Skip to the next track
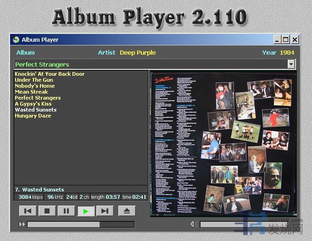 pos(104,211)
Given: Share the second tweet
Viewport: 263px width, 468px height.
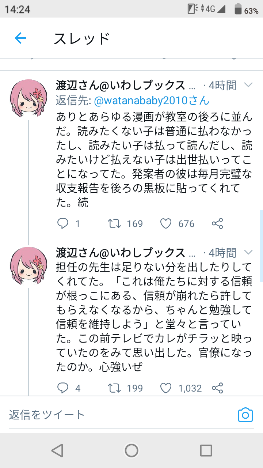Looking at the screenshot, I should 217,388.
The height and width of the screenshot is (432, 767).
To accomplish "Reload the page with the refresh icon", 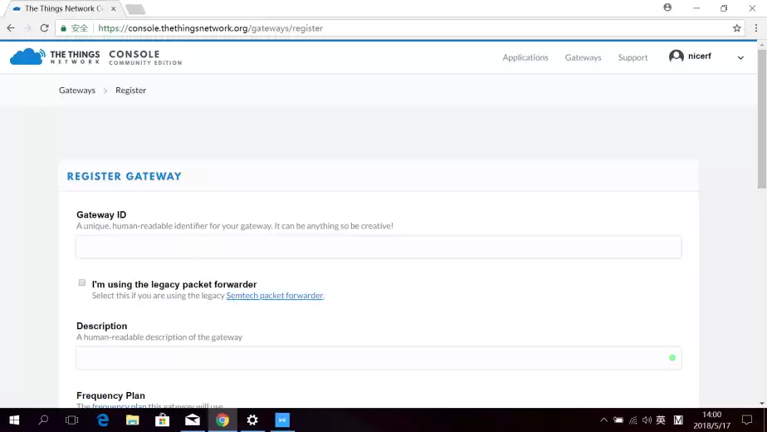I will click(x=45, y=28).
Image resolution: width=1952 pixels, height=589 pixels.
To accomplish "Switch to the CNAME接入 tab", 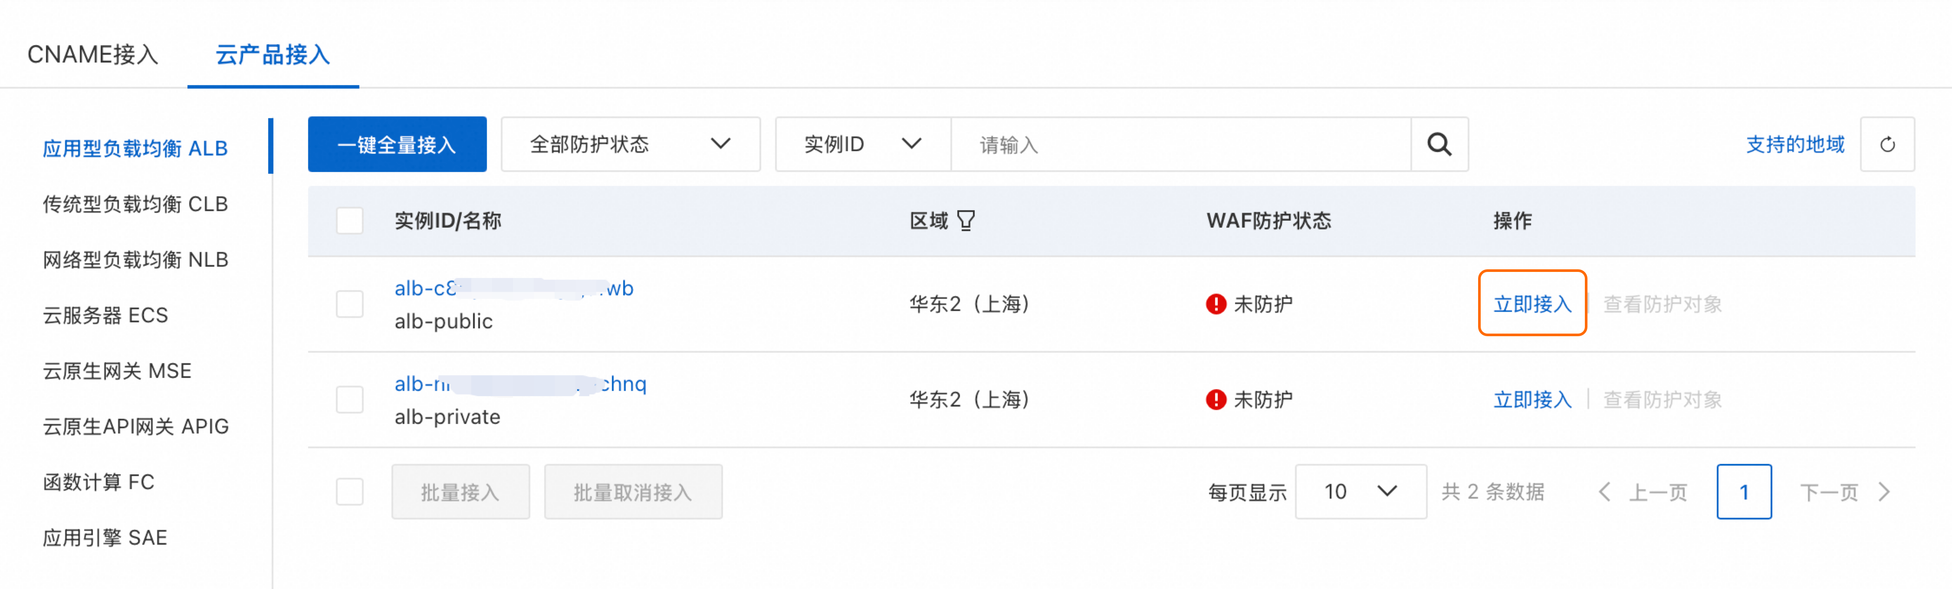I will [x=92, y=55].
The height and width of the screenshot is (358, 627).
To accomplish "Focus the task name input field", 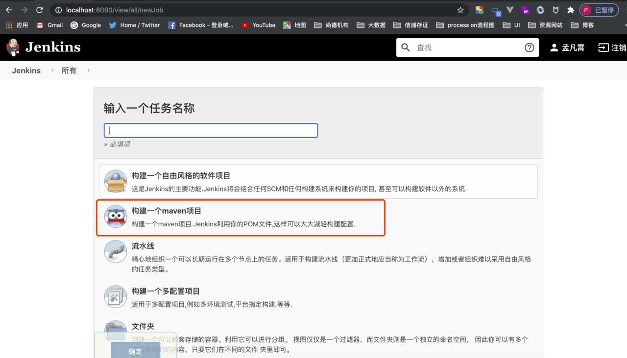I will 211,130.
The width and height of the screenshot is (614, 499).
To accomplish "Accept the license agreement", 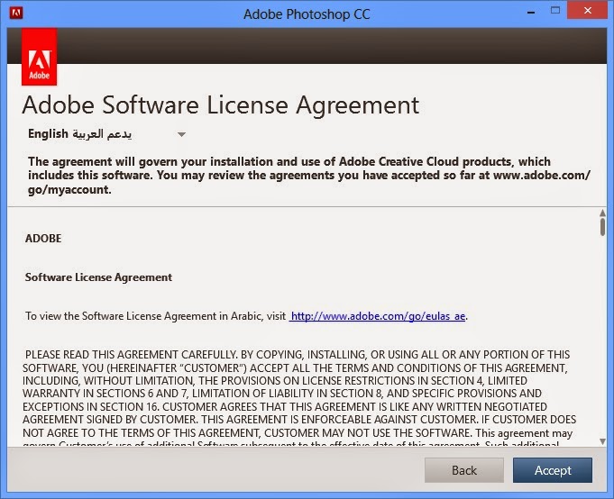I will (x=552, y=470).
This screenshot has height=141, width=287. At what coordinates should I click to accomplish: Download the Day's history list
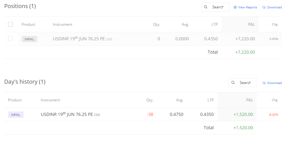pyautogui.click(x=274, y=83)
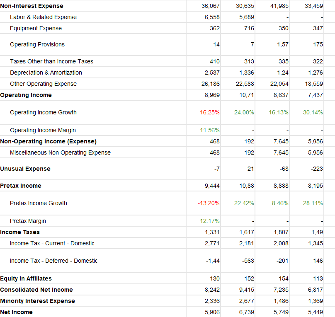Select the Miscellaneous Non Operating Expense row
This screenshot has height=317, width=335.
pyautogui.click(x=61, y=152)
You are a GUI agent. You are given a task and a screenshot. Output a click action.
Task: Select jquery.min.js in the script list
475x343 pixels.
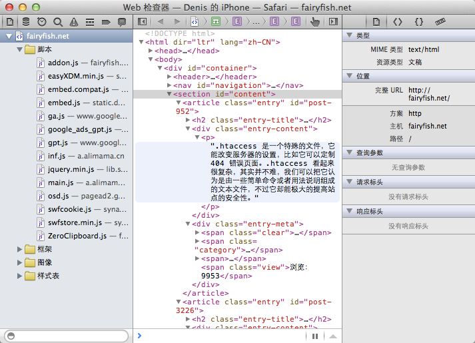(70, 169)
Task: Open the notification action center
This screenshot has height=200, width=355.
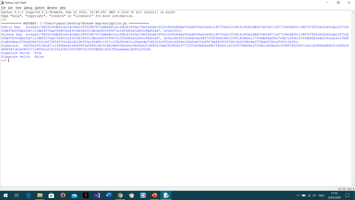Action: pyautogui.click(x=347, y=195)
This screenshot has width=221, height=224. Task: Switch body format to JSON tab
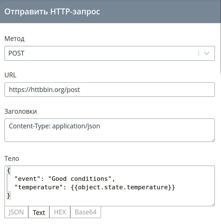coord(16,212)
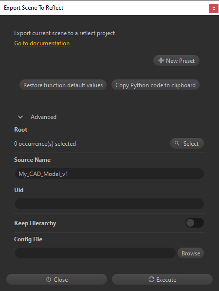
Task: Click the New Preset button label
Action: pyautogui.click(x=180, y=61)
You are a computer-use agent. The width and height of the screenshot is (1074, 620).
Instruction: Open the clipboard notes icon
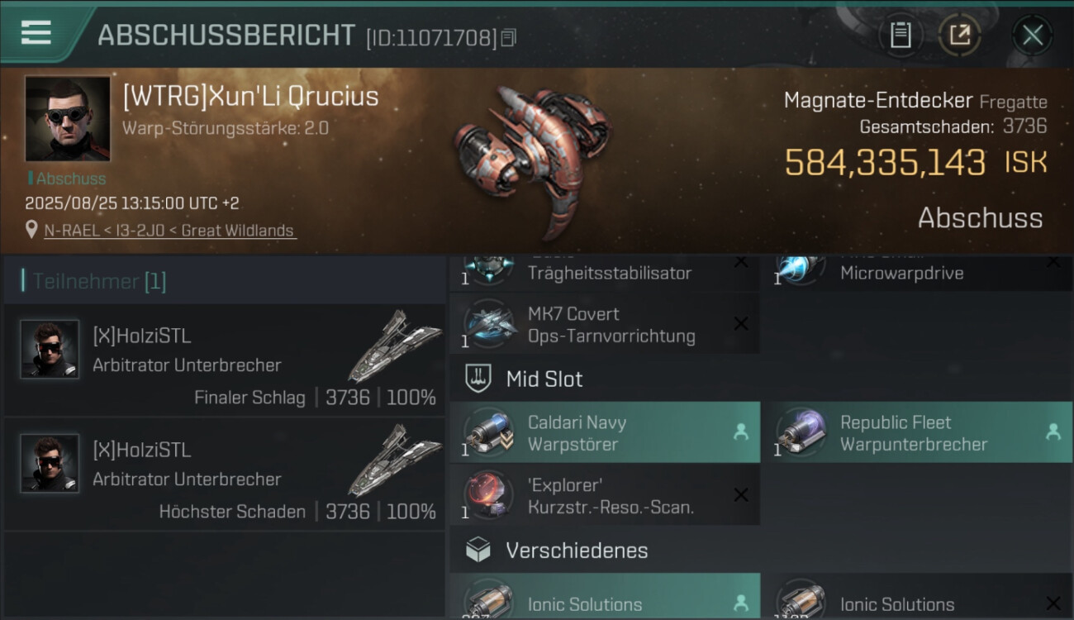pos(900,35)
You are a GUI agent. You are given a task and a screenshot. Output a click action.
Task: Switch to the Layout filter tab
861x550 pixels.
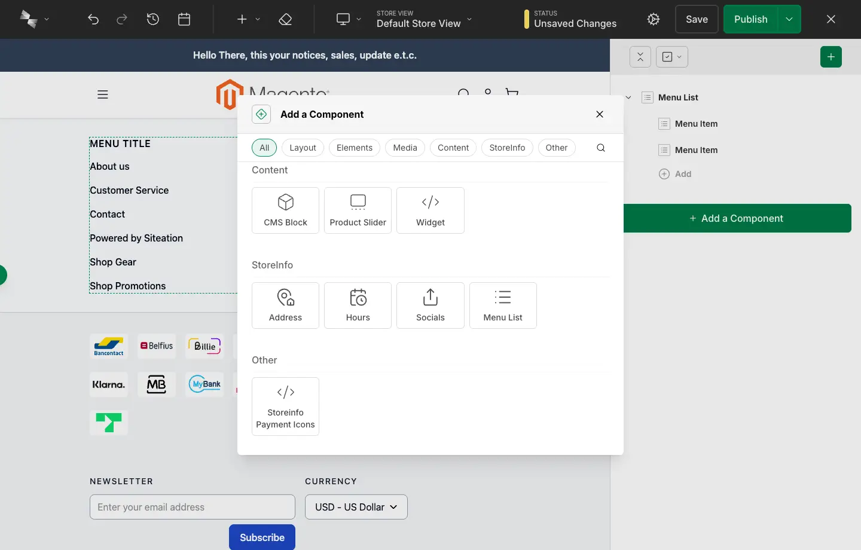pyautogui.click(x=303, y=148)
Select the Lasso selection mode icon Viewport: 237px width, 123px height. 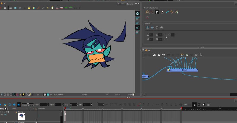(148, 12)
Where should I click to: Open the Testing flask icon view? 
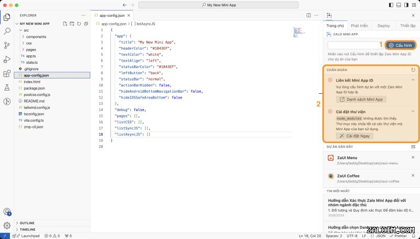click(7, 87)
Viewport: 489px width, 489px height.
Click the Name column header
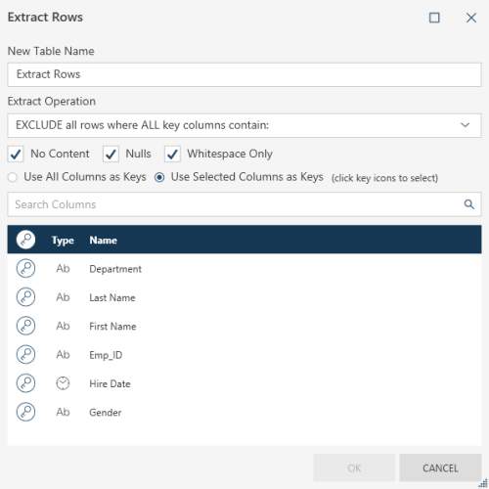point(103,241)
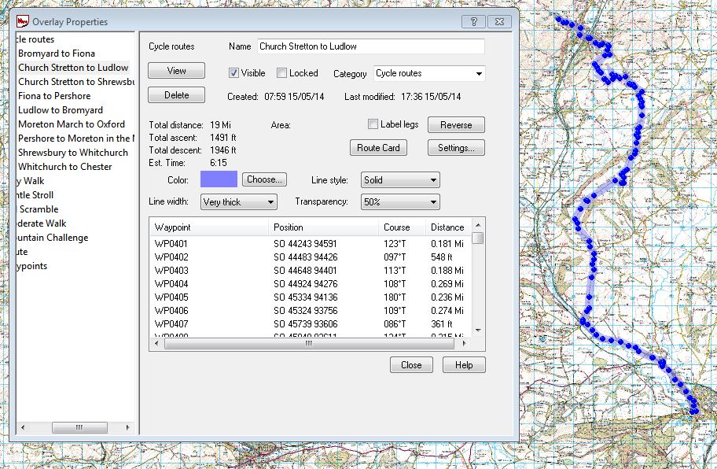This screenshot has width=717, height=469.
Task: Enable the Locked checkbox
Action: (x=282, y=73)
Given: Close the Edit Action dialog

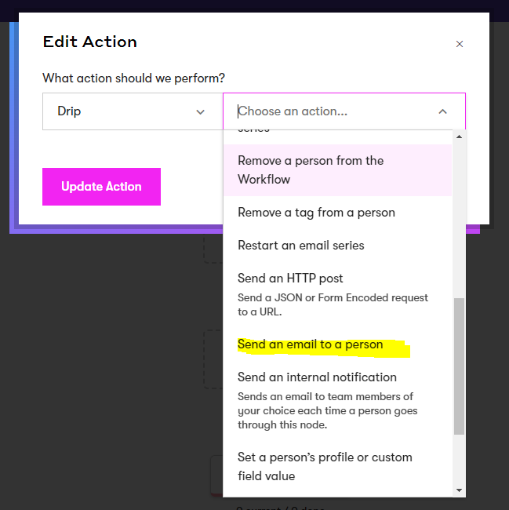Looking at the screenshot, I should (460, 44).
....
▶ [Problem to work on]:
Transcribe exactly the portion of the material above that runs from the line containing "Where should I" through its last line, omitting all pictures.

▶ [Task solution]:
Where should I click to: Open the Testing flask icon view? 
click(7, 87)
Viewport: 489px width, 489px height.
Click the Name column header
point(103,241)
This screenshot has width=717, height=469.
Task: Enable the Locked checkbox
Action: (x=282, y=73)
Given: Close the Edit Action dialog

Looking at the screenshot, I should (460, 44).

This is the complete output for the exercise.